Quello che nessuno si sarebbe mai aspettato fu la reazione della città natale di Nasi.
Trapani, infatti, insorse, sostenendo il complotto ai danni del loro beniamino e degli interessi della Sicilia.
Nel processo del 5 novembre, Nasi si difese asserendo che il denaro preso dalle casse statali era stato utilizzato per fini istituzionali e che i libri del ministero erano stati offerti ad enti bisognosi. A puntargli l’indice contro, in quell’occasione, fu proprio quell’onorevole Ettore Ciccotti che, grazie alle referenze presentate da Nasi aveva guadagnato la cattedra di professore ordinario di Storia Antica presso l’Università di Messina. Insomma, nel nome dell’antimeridionalismo più sfrenato si misero da parte amicizie e obblighi personali.

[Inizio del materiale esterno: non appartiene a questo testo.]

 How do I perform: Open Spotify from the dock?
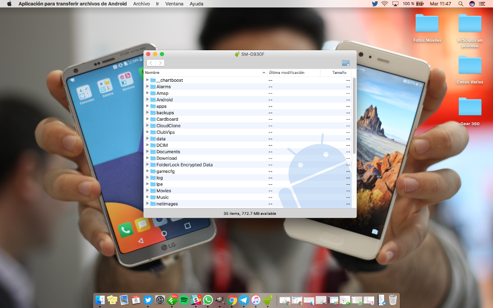coord(184,300)
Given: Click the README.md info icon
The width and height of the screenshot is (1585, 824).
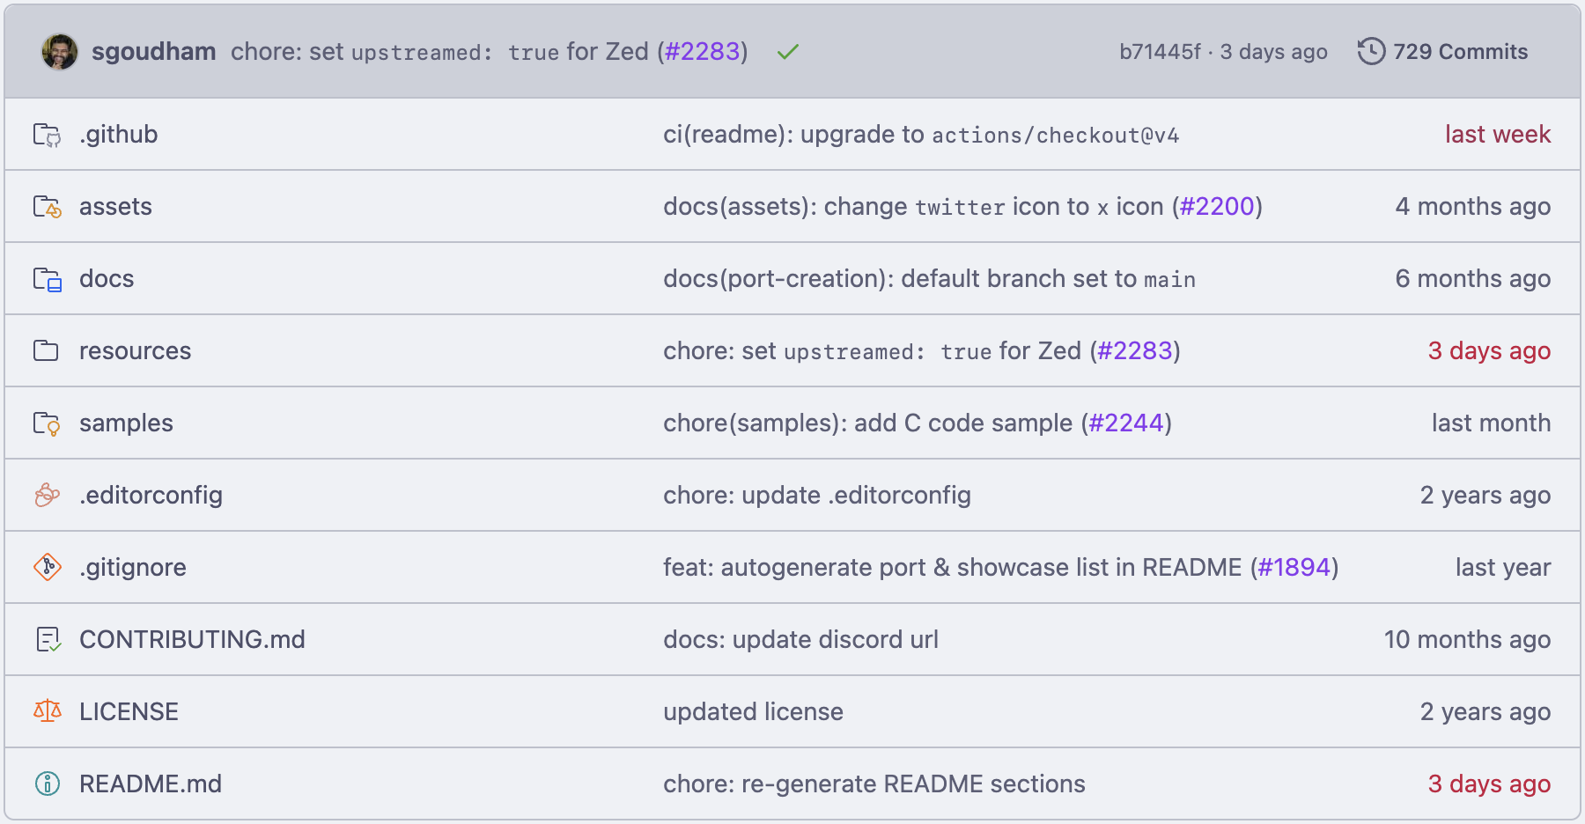Looking at the screenshot, I should tap(47, 784).
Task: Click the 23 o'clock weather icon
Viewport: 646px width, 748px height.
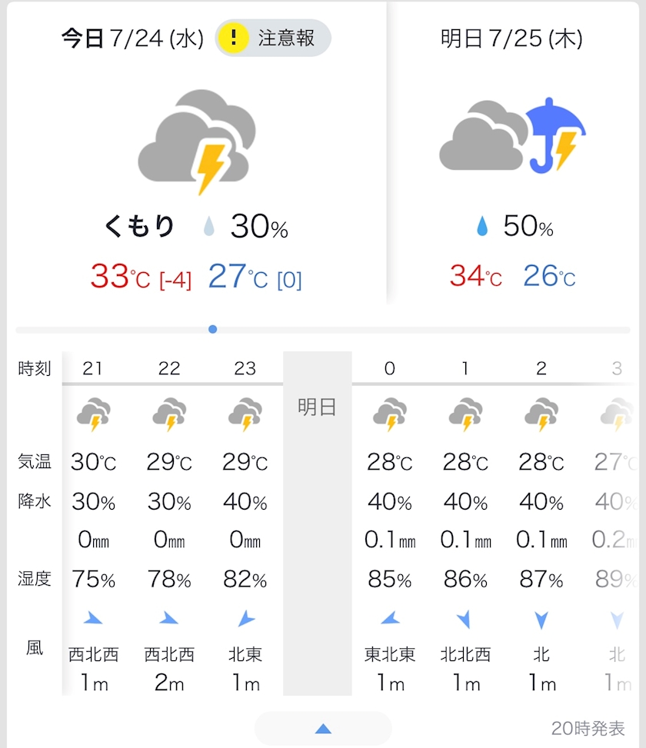Action: [245, 414]
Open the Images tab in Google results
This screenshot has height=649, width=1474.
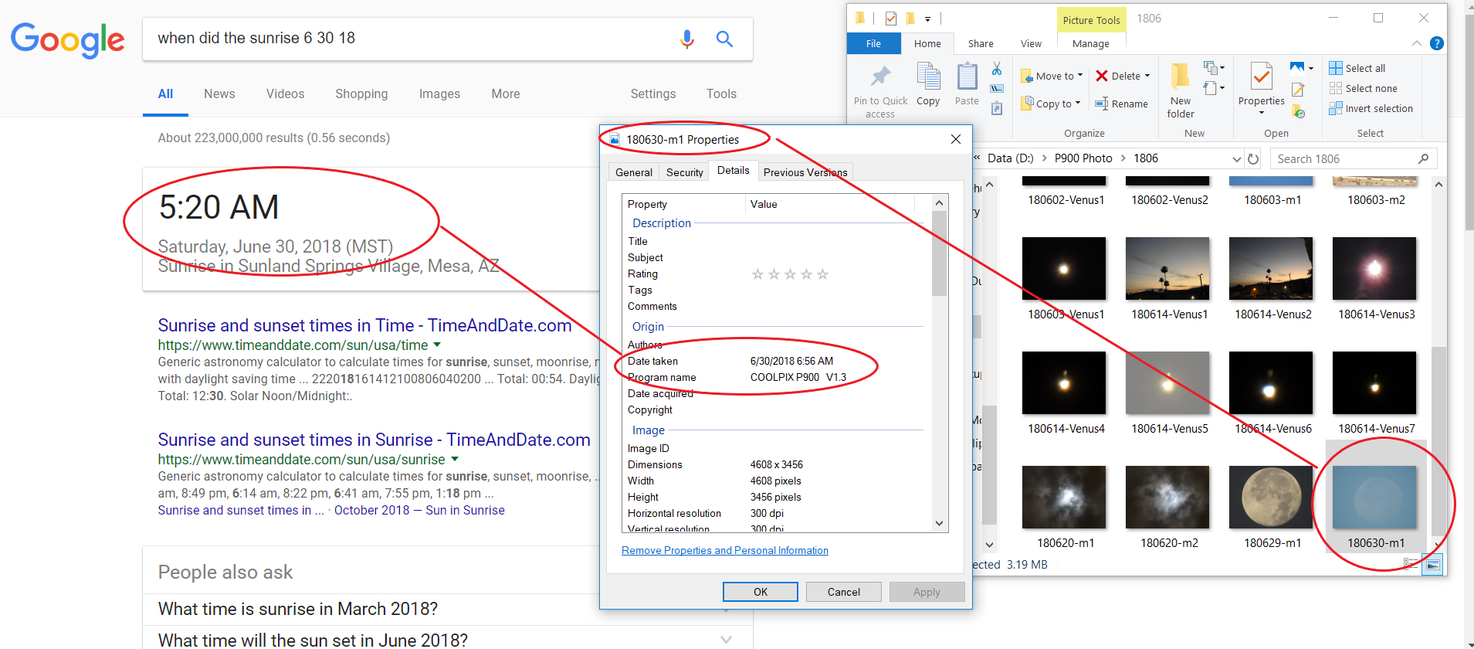[439, 93]
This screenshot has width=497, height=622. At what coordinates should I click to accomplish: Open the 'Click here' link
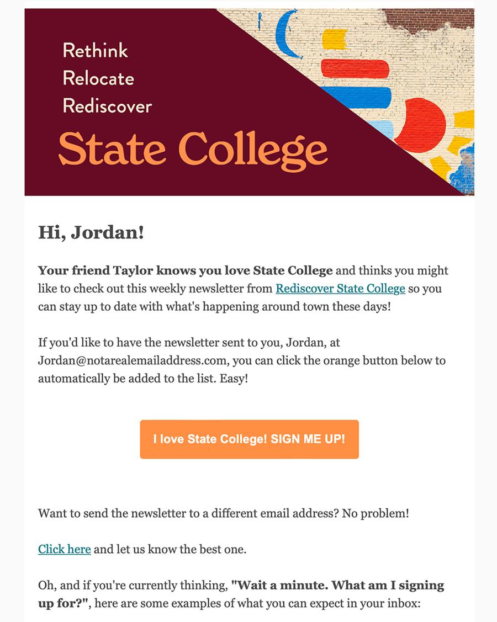coord(64,549)
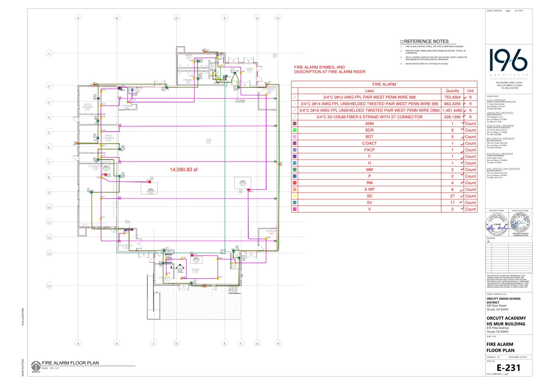The width and height of the screenshot is (542, 387).
Task: Click the green color swatch beside BDR
Action: (294, 130)
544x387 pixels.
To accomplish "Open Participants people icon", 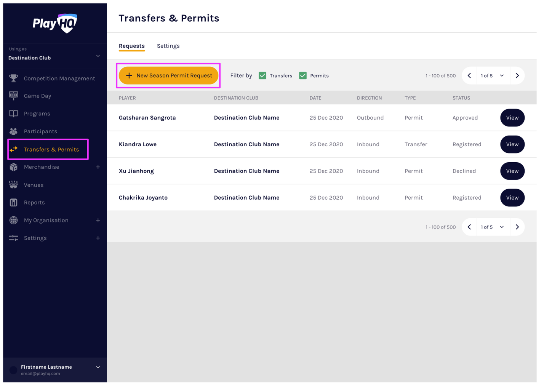I will tap(14, 131).
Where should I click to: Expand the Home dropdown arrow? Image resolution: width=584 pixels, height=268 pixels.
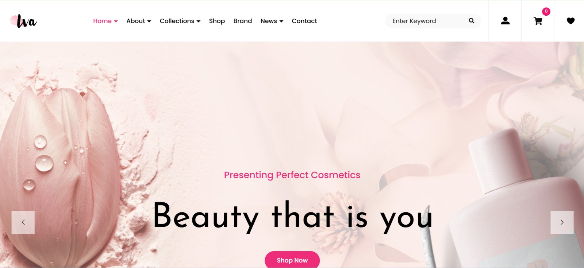coord(116,21)
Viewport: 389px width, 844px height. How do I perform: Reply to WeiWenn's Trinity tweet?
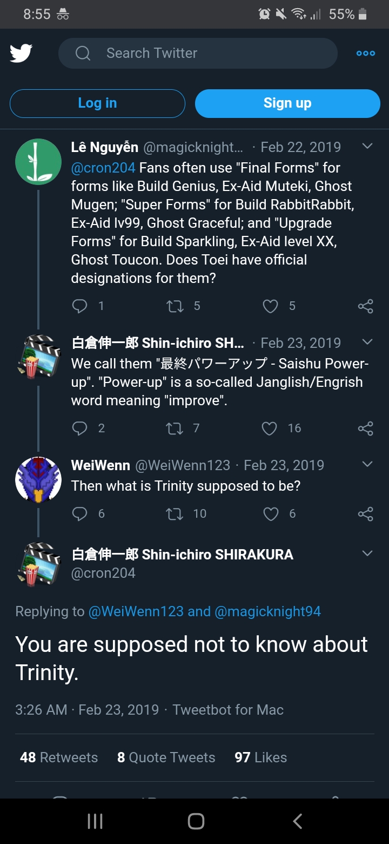(79, 514)
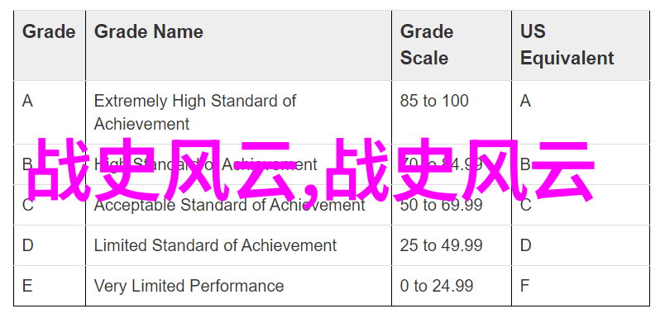This screenshot has width=665, height=323.
Task: Click the US Equivalent header cell
Action: click(581, 45)
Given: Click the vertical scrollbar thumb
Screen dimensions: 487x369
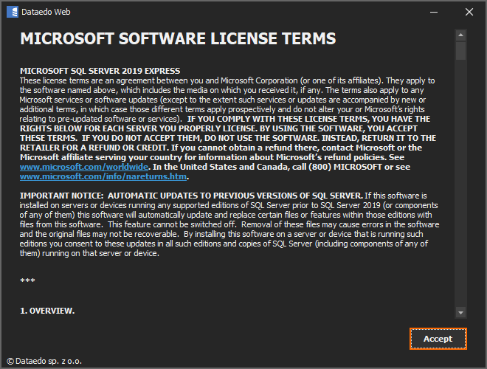Looking at the screenshot, I should [x=460, y=50].
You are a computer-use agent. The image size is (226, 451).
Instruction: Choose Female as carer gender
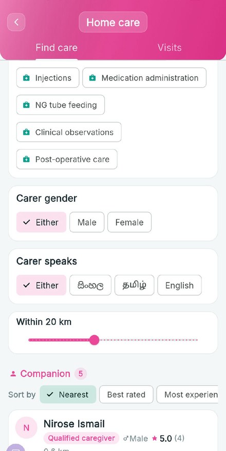(129, 222)
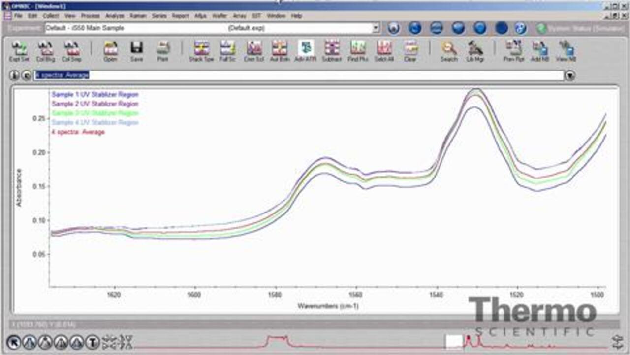Expand the spectrum title list arrow
The width and height of the screenshot is (630, 355).
[x=570, y=75]
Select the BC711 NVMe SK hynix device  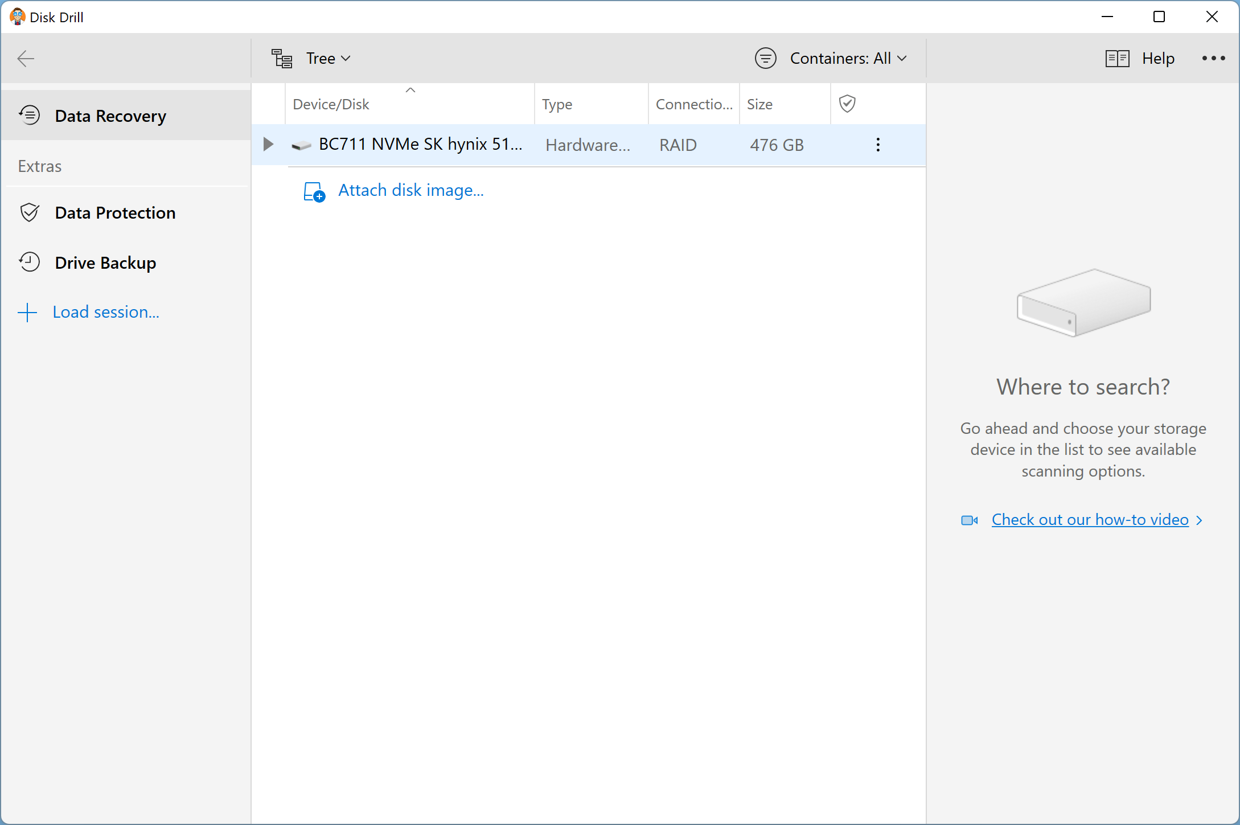(420, 146)
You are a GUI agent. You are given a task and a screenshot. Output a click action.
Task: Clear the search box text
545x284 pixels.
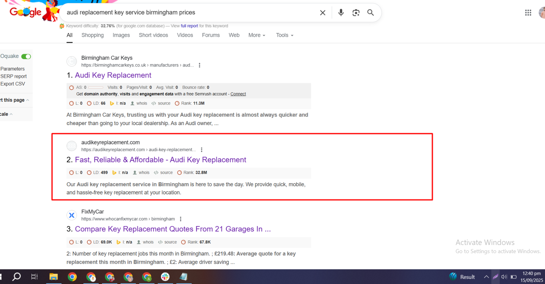coord(323,13)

Furono questi gli anni della spinta autonomistica siciliana.A processo finito, Nasi fu condannato a undici mesi di carcerazione domiciliare, decadde dalla carica di ministro e deputato, gli fu interdetta la carriera politica per quattro anni e due mesi.
La città di Trapani rispose ancora una volta duramente, gettando in mare le insegne del Re e incendiando i suoi ritratti, provocando disordini nelle piazze durante tutto il periodo elettorale.
L’ex ministro, dopo aver scontato la pena, fu rieletto grazie al sostegno dei suoi concittadini.